“I dreamed of being a Michelin inspector, so I could go to restaurants all the time”

“As a child, I traveled a lot. I spent my first years in the United Arab Emirates, Gabon then Cameroon. One of my earliest childhood memories is the club sandwiches we ate by the pool in Dubai. I also remember restaurants in Douala where my father took us, a Chinese one in particular – I loved the sensations, the smells, the atmosphere.

After Cameroon, we returned to France and I did all my schooling in Versailles. When I went to my grandparents’ house in Dombes, they came to pick me up at the station and said to me: “We’re going to eat frogs!” » This meant that we were going to dine out, because we ate in the restaurant what we didn’t eat at home: frog legs, chicken in cream, snails in parsley… They were small country inns, but I loved it: chatting with the boss, having an aperitif.

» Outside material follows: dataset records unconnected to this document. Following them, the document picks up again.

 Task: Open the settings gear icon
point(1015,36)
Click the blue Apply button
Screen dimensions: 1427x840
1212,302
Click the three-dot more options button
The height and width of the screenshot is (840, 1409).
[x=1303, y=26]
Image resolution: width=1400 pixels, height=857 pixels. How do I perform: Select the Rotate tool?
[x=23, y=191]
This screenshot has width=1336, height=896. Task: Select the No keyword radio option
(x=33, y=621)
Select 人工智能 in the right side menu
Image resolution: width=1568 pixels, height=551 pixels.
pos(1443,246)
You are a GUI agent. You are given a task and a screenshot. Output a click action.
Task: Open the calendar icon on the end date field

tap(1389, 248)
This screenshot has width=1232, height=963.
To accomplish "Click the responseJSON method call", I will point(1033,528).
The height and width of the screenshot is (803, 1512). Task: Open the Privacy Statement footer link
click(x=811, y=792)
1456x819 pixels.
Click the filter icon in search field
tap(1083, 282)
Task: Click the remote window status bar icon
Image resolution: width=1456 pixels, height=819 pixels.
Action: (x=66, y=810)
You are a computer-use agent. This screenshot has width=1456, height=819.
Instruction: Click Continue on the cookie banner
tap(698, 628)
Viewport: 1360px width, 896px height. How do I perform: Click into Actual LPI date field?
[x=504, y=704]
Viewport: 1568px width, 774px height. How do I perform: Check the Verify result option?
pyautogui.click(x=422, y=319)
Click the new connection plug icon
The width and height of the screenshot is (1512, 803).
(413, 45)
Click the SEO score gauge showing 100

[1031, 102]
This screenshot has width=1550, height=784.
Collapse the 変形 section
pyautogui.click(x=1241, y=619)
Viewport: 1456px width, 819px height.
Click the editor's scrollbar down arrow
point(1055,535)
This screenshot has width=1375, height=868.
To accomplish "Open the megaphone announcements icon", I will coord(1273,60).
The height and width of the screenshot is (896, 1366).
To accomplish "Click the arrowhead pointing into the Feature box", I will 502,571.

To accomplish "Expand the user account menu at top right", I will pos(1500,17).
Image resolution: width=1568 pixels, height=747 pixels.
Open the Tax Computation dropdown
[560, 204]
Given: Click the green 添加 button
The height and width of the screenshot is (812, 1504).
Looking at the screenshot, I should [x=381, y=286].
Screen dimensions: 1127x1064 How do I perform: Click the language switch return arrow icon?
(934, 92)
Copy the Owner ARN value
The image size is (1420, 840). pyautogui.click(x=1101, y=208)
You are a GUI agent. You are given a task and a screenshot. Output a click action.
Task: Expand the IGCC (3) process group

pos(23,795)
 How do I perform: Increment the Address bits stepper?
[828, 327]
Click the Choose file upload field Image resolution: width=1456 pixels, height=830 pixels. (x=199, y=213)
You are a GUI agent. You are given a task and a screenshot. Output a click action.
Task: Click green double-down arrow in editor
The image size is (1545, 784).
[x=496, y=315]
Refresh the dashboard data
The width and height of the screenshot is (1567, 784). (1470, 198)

A little later, I discovered gastronomy. My father told me: “If you have an honor in the baccalaureate, I invite you to a three-Michelin star! » So we went to Georges Blanc, in Vonnas (Ain) and I fell into an unknown and wonderful world. I didn’t understand anything about what I was eating, there was a frozen soup with sot-l’y-laisse, arctic char (I had no idea what it was), zander with savagnin ( neither). What amazed me the most was the service, with the silver bells, the white gloves, the ballet of the waiters. I came away transformed.

A highly ethnological subject

From that moment on, I was obsessed with the idea of ​​working in gastronomy, I dreamed of being a Michelin inspector, so I could go to restaurants all the time. I turned to a history and ethnology course at Nanterre, after reading Claude Lévi-Strauss. Cooking is a highly ethnological subject, since only human beings cook. We have studied it in all societies: the way in which we transform food and the way we transmit knowledge characterizes civilizations.

For my thesis on the “grand restaurant”, I spent a year in the dining room at Lucas Carton, under observation. Everything was so codified that it was fascinating: the kingly customers, the silent dialogues of the waiters, the obsession with cleanliness… In a great restaurant, you recreate a world that doesn’t exist! After college, I started writing for newspapers, Cuisine and terroirs, Gault & Millau, and especially Flavors, where I worked for twenty years. A few years ago, my husband, Mathieu Pansard, and I had the idea of ​​making videos. I wanted to tell stories, to analyze the restaurant as a social fact.

Read also: Zucchini terrine with basil and parmesan: Emmanuelle Jary’s recipe

We fumbled around and it was when he started talking to me from behind his camera that we found our way. During confinement, I, like many, cooked a lot and Mathieu continued to film me and chat. This zucchini terrine, a recipe inherited from my mother, is one of the most successful dishes : it has a grand-century look even though it couldn’t be simpler to make, it gives pride of place to vegetables and it makes everyone happy. »

It’s better when it’s good, nº2, available by subscription, on newsstands and in bookstores. The YouTube channel.